Fannie and Freddie on Christmas eve
I just couldn’t help myself, and had to post this: U.S. Uncaps Support for Fannie, Freddie. This article from the WSJ.com highlights that the administration is sneaking through legistlation hoping the public doesn’t read about it. I’m going to quote liberally from the article (all bold is mine):
…Treasury announced the moves in a Christmas Eve press release, a week before its authority to change the terms of its agreements with the companies was set to expire. After Dec. 31, Treasury would need the consent of Congress to make such changes.
So far, the government has pumped $60 billion into Fannie Mae and $51 billion into Freddie Mac to keep each company solvent since it seized the firms in September 2008 under a legal authority known as “conservatorship.” The companies, threatened by mounting mortgage defaults, were headed toward collapse.
At the time, the Treasury pledged to inject up to $100 billion of capital apiece as needed into the companies in exchange for preferred stock paying a 10% dividend. The Obama administration earlier this year doubled that commitment to $200 billion.
The new terms announced Thursday would allow the cap on Treasury’s support to increase by the amount of the total net loss the firms experience over the next three years, beginning on Jan. 1. The cap in place at the end of 2012 would apply thereafter.
The changes come as Fannie’s and Freddie’s regulator, the Federal Housing Finance Agency, on Thursday approved multimillion pay packages for the firms’ top executives.
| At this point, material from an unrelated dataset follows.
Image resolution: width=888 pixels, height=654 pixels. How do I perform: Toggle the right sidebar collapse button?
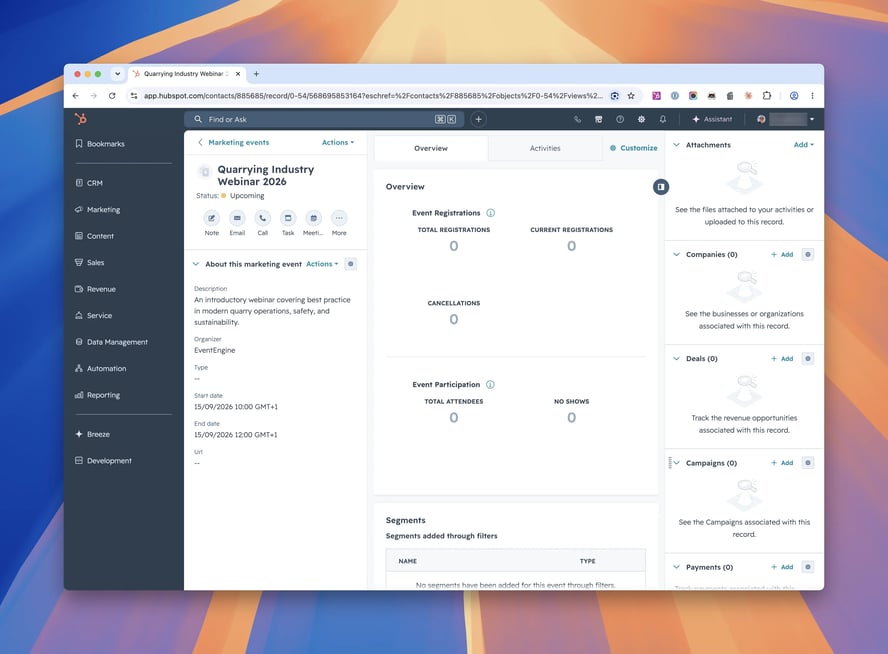[660, 187]
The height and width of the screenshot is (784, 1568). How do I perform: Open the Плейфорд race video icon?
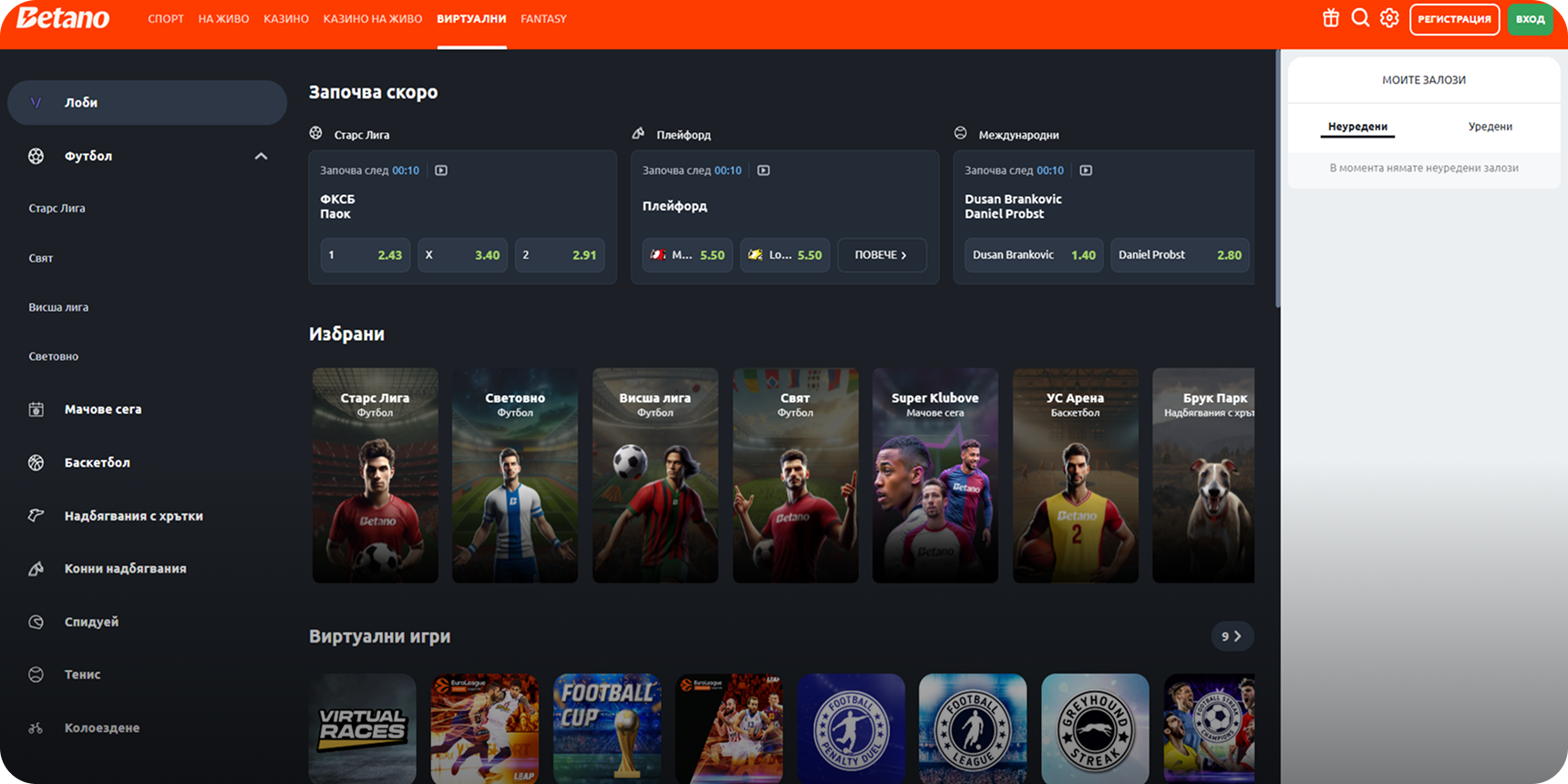(764, 170)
The pay announcement and the sweeping increase in the government’s commitment to backstop the companies are certain to stoke anger from the companies’ critics on Capitol Hill.
“The Obama administration’s decision to write a blank check with taxpayer dollars for the continued bailout of Fannie Mae and Freddie Mac is appalling,” said Rep. Scott Garrett (R., N.J.). He argued the timing of the announcement, on Christmas Eve, was “designed to try and sneak the bailout by the taxpayers.”
A senior Treasury official said he didn’t expect either company to need the additional authority Treasury is creating by ending the caps on its support. Rather, the changes would provide reassurance to investors in Fannie’s and Freddie’s debt and mortgage-backed securities so that they would continue to invest, the official said.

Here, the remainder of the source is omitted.